Among the entries below, find the line with "Withdraw from order (941, 2362)", then quote it and each following line up to and including the line with "[combobox] (75, 120)", and nothing else.

(Collected data)

------------------------------------------------------------------------

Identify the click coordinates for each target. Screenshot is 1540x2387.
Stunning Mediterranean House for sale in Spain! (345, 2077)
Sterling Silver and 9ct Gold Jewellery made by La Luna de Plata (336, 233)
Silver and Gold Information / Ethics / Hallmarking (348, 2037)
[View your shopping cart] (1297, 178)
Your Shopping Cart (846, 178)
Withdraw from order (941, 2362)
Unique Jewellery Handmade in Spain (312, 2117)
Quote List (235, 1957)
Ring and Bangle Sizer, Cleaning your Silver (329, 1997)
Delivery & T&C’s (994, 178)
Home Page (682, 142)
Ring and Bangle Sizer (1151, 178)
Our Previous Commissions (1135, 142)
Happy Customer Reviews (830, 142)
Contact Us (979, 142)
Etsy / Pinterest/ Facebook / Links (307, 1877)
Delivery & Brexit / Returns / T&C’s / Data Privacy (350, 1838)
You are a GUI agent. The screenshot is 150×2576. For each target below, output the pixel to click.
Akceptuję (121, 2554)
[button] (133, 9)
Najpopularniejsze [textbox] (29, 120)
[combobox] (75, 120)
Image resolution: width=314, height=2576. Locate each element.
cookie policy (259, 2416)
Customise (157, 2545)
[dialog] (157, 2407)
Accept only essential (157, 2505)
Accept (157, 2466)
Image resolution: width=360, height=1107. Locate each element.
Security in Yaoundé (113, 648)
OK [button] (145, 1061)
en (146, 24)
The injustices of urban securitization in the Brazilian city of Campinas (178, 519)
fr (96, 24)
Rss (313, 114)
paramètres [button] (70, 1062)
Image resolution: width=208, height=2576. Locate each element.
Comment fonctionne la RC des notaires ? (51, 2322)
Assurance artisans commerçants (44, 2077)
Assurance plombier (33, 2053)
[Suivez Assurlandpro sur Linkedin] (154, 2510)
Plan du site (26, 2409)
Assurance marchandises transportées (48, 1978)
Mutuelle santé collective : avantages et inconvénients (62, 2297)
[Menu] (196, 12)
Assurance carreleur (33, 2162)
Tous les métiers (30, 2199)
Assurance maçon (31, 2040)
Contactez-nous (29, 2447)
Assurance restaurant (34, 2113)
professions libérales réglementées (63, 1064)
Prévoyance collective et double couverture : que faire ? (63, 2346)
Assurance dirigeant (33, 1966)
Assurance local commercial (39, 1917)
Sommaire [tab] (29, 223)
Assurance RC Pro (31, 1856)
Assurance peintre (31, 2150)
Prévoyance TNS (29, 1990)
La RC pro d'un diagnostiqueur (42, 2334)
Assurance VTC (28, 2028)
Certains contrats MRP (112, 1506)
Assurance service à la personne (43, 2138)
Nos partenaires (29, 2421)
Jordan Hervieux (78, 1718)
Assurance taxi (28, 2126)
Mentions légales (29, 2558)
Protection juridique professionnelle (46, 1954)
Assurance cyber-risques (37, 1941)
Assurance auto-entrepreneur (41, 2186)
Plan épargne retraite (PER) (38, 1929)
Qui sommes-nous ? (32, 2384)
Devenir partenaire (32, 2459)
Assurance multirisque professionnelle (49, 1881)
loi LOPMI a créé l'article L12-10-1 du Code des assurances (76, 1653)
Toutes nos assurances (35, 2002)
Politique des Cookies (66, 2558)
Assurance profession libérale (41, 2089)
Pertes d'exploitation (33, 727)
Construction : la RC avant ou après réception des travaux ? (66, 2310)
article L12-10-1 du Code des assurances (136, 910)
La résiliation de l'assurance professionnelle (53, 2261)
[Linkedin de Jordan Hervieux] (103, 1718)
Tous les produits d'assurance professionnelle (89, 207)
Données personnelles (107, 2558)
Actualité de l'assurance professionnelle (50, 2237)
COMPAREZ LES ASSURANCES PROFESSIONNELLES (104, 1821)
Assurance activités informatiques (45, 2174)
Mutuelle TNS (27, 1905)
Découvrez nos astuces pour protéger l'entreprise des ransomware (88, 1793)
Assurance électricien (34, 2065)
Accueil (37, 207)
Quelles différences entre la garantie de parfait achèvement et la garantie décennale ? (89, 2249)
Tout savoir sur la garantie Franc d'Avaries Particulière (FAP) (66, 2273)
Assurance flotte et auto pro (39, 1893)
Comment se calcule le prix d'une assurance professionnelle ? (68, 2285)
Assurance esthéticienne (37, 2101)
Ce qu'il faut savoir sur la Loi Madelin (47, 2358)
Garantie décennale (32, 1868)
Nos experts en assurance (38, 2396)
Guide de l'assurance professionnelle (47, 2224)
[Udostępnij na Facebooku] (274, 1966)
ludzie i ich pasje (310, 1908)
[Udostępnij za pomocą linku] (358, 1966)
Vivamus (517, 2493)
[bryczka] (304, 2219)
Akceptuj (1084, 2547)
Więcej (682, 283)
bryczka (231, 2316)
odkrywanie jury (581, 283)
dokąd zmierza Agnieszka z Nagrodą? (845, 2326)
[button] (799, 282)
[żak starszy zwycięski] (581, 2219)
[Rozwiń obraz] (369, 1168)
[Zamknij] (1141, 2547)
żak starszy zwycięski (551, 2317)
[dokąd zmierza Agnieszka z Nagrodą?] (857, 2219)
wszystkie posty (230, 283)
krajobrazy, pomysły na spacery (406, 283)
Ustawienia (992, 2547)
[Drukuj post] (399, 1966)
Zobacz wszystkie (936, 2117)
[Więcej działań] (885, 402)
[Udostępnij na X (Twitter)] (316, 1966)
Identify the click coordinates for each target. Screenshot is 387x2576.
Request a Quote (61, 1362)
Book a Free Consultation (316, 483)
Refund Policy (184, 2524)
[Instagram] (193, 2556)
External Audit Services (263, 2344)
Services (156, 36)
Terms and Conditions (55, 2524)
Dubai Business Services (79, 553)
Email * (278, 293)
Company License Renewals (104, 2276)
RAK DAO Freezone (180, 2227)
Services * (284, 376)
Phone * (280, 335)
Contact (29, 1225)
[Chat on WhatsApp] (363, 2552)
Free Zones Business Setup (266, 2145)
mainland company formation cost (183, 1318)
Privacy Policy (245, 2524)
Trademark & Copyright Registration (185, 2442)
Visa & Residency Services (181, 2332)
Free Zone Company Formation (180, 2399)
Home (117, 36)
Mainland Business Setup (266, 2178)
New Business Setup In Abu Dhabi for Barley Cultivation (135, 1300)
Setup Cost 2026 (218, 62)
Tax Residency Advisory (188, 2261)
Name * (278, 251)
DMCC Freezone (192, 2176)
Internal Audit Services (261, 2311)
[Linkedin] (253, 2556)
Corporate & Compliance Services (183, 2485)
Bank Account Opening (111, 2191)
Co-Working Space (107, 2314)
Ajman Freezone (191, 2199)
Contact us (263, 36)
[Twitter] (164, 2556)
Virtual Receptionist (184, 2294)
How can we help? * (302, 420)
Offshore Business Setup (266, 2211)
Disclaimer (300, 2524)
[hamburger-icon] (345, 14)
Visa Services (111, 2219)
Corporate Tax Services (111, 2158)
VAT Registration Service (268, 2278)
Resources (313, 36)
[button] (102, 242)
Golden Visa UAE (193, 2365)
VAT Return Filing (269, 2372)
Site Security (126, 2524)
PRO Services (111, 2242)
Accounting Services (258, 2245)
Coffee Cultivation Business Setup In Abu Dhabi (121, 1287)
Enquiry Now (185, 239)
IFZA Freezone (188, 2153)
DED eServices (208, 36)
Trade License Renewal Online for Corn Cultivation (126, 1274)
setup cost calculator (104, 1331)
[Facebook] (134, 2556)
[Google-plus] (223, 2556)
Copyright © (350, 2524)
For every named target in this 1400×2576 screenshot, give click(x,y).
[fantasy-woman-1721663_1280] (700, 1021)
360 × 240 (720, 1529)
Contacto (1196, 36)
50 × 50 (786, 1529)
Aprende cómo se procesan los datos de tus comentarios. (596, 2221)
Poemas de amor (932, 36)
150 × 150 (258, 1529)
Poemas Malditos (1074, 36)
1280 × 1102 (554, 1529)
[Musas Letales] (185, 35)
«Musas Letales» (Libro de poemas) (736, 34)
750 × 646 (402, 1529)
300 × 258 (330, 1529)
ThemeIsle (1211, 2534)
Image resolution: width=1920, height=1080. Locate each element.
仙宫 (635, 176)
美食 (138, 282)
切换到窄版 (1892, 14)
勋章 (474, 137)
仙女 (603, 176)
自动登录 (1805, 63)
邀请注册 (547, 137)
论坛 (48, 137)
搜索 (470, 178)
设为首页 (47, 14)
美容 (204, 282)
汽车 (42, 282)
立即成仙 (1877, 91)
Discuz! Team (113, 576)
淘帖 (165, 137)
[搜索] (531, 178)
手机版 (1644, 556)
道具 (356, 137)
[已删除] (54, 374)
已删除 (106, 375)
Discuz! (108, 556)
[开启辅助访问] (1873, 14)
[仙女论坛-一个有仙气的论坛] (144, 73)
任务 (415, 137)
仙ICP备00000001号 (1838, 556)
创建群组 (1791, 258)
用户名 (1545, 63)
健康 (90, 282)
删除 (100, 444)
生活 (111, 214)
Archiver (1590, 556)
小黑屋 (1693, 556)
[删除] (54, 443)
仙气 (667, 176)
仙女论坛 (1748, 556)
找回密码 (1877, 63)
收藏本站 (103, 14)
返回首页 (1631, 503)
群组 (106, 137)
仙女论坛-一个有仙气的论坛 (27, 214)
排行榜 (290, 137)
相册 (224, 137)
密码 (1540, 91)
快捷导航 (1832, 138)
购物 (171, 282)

------------------------------------------------------------------------

WRITTEN RESPONSE =
Withdraw from order (941, 2362)
Unique Jewellery Handmade in Spain (312, 2117)
Quote List (235, 1957)
Ring and Bangle Sizer, Cleaning your Silver (329, 1997)
Delivery & T&C’s (994, 178)
Home Page (682, 142)
Ring and Bangle Sizer (1151, 178)
Our Previous Commissions (1135, 142)
Happy Customer Reviews (830, 142)
Contact Us (979, 142)
Etsy / Pinterest/ Facebook / Links (307, 1877)
Delivery & Brexit / Returns / T&C’s / Data Privacy (350, 1838)
You are a GUI agent. The screenshot is 150×2576. For each target below, output the pixel to click.
Akceptuję (121, 2554)
[button] (133, 9)
Najpopularniejsze [textbox] (29, 120)
[combobox] (75, 120)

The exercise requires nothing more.